» **SHORT PROBLEM A**:
In the interview on rail and aviation, who will take over control of freight tariffs from the ministry and Ukrzaliznytsia?
» **SHORT PROBLEM B**:
Please continue the interview on rail and aviation, starting with the reply to its final question about the Open Skies agreement.

I will demand a clear action program from Balczun: how many locomotives need to be purchased this year and how many next year...

You once said that the oligarchic lobby was obstructing the reform of the railway industry. Recently, a bill on rail transport was withdrawn from the parliament. Was this due to the lobby or the change of the Cabinet of Ministers?

No, the withdrawal of the bill had nothing to do with the lobby. This is the normal procedure – when the Cabinet of Ministers changes, all the bills initiated by it are returned automatically unless they have already passed the first reading. We will once again hold a public debate, modify it quickly, and return it to the parliament. In relation to Ukrzaliznytsia, the oligarchic lobby does not currently bother me. If Ukrzaliznytsia works like a Swiss watch, it will be much easier for them to operate and develop their businesses. It seems they are hearing me. I hope that the law will be adopted in the version that the country needs and not in the version that an individual group needs.

Can you say that consensus has now been reached with businesses?

Of course, we have not reached full consensus. Even in a family, there can be no complete consensus – my wife thinks I should be at home right now and not at work. However, I think that we will reach an understanding. At this stage, tariffs for freight transportation should be increased. We should look into the efficiency of Ukrzaliznytsia itself and subsequently formulate a tariff policy transparently based on a new independent tariff agency. We are taking this step deliberately – transferring control of tariffs from the ministry and Ukrzaliznytsia to an independent regulator. Businesses should support this and understand that all "I want" and "I do not want" will be discontinued. Tariffs will be raised if there is a legitimate need and tariffs will remain unchanged of there is no need.

Let us switch to the aviation industry. On Friday, you said that the Open Skies agreement with the EU could be signed in July. What will you do next if the signing fails to take place again? Some levers of pressure, perhaps?

» **DATA EXCERPT**:
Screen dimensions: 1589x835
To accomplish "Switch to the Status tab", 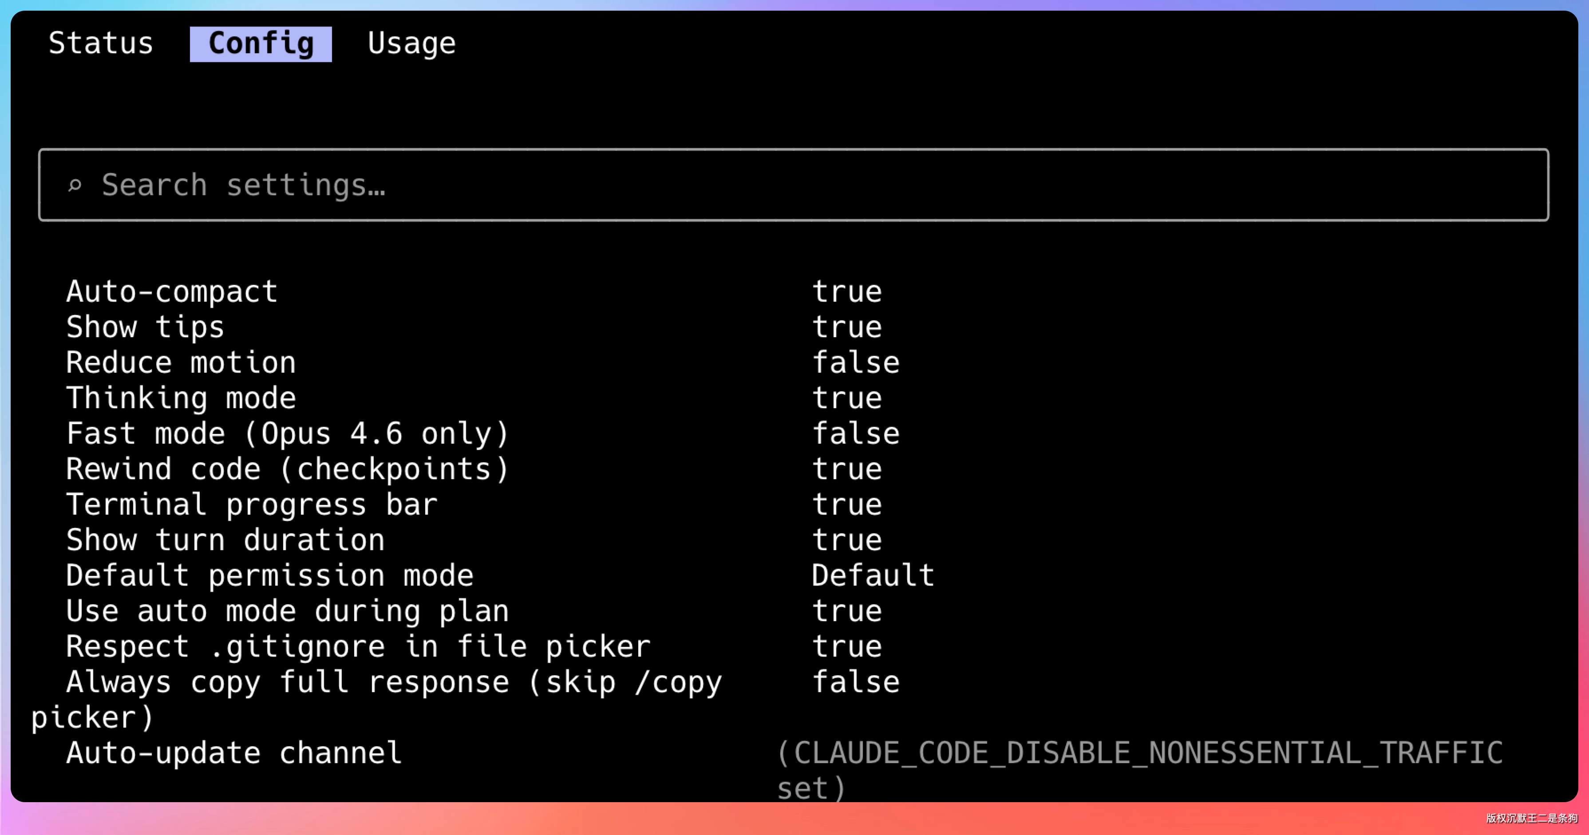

» **RIGHT ANSWER A**:
An independent regulator, a new independent tariff agency.

» **RIGHT ANSWER B**:
What pressure? The method will be the same: I will take a tent – the parliament will be on recess precisely at that time – and go to Brussels. By the way, this is the normal practice in Brussels. The headquarters of the lobbying companies for the world's major producers are located there. I cannot aspire to have a headquarters there, so I will pitch a tent to exert pressure on Brussels to finally resolve the dispute between Spain and Britain over Gibraltar.

A program for development of airports has been adopted. When will the mechanism for its implementation be determined?

Honestly, the main issue for me is about personnel. I hope that the head of the air transport department, who will fully lead the process, will be appointed soon. There are objections to the program from various sides, so we will be holding a public discussion again. I think they will be held after the May holidays.

I will pitch a tent to exert pressure on Brussels to finally resolve the dispute between Spain and Britain over Gibraltar

When will a new competition for the post of director of the Boryspil airport be held?

This is a decision for the Ministry of Economy and the Cabinet of Ministers. The situation is frozen – there is a winner who has not been approved by the Cabinet of Ministers and there is an acting director. This has been going on for six months. We should hold a proper competition, choose the best candidate, and appoint him.

Like the railway industry, can you see a foreigner in the top management position?

I proceed from people’s qualifications. Balczun has only two advantages – he is a professional and he has no ties to Ukraine. If we find a Ukrainian manager who will be capable of saying “no” and firmly defend his position while receiving only a salary without making compromises with his conscience, I will clearly be the first to support him. However, I have met very few such people.

Regarding reform of the maritime industry, Viacheslav Voronyi said that subsidiaries of the Ukrainian Port Authority would be consolidated. Can you provide details?

The issue is not about consolidation of subsidiaries. The issue is that the Ukrainian Port Authority has become too much of a cumbersome bureaucratic machine that is becoming worse managed. This is the problem in front of me. I hope that it will be discussed publicly. We should not pretend that everything is fine and that we will perform miracles after we consolidate the number of its subsidiaries from 13 to six. There must be a radical approach; we must remove the sore spots, which involve dredging, fees, and the spending of money.

Market participants have repeatedly been dissatisfied with the distribution of the Ukrainian Port Authorities’ money...

Yes, I have openly told the management of the Ukrainian Port Authority that either we will implement this reform together or I will have to do it without them.

Are you suggesting that there could be personnel changes within the management of the Ukrainian Port Authority?

No, I am not suggesting that. I simply made a proposal. "You can either get married or not get married."

The Ukrainian Port Authority has become too much of a cumbersome bureaucratic machine that is becoming worse managed

What option did Andrii Amelin choose?

Three weeks ago, he promised me that he would submit a modified vision of reform in two weeks, but I have not yet received it...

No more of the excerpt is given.